[Stored data entries]
□ □ □ □ □
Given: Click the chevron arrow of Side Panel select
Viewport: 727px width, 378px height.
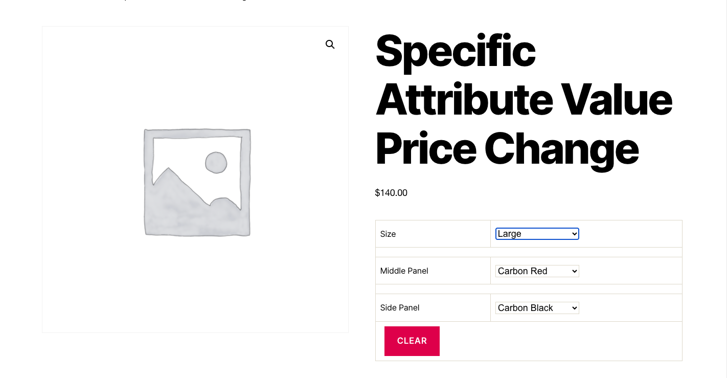Looking at the screenshot, I should click(575, 308).
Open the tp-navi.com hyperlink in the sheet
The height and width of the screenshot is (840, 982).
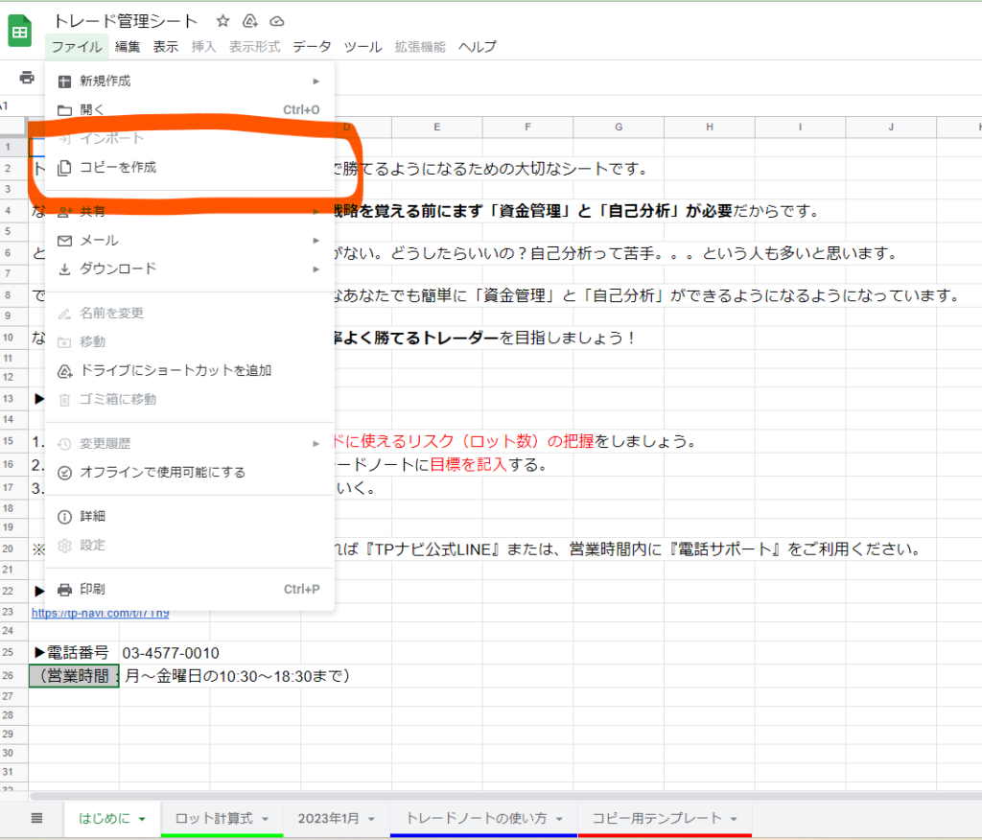pyautogui.click(x=100, y=613)

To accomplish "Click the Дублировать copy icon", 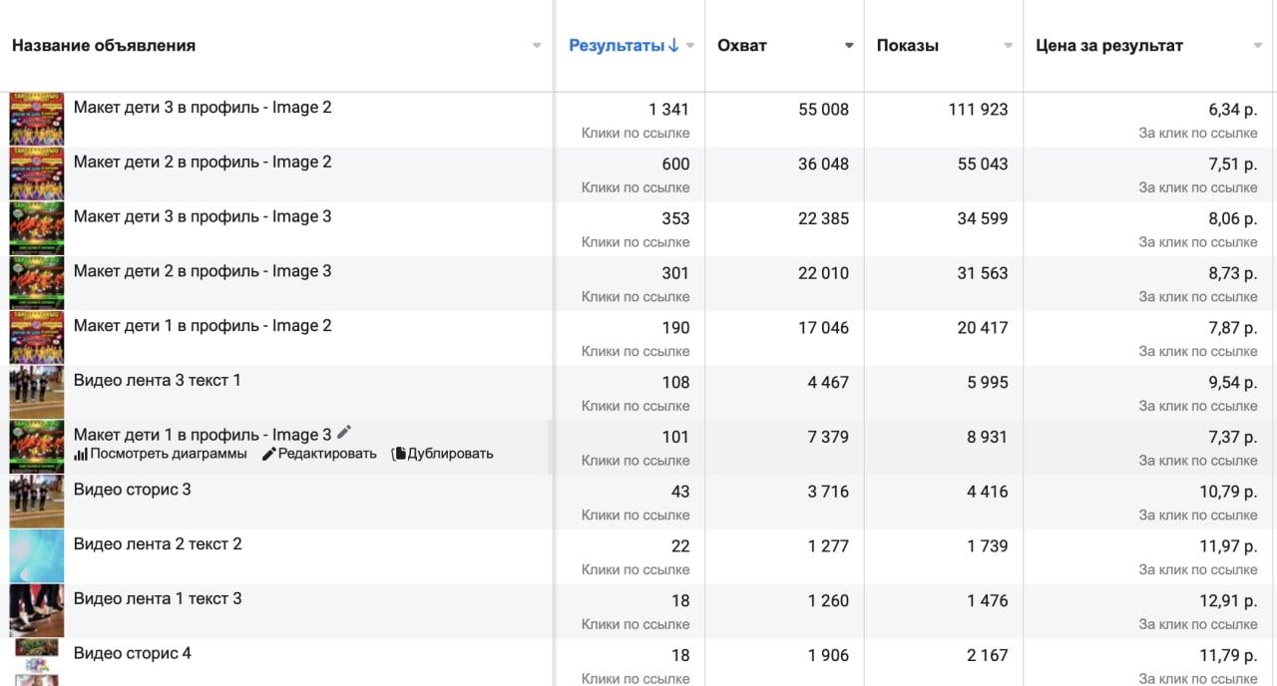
□ □ □ □ □
Quote the preceding records in their entirety, excluding every picture.

Given: Click the chevron arrow of Side Panel select
Viewport: 727px width, 378px height.
Looking at the screenshot, I should click(575, 308).
Open the tp-navi.com hyperlink in the sheet
The height and width of the screenshot is (840, 982).
pyautogui.click(x=100, y=613)

To accomplish "Click the Дублировать copy icon", 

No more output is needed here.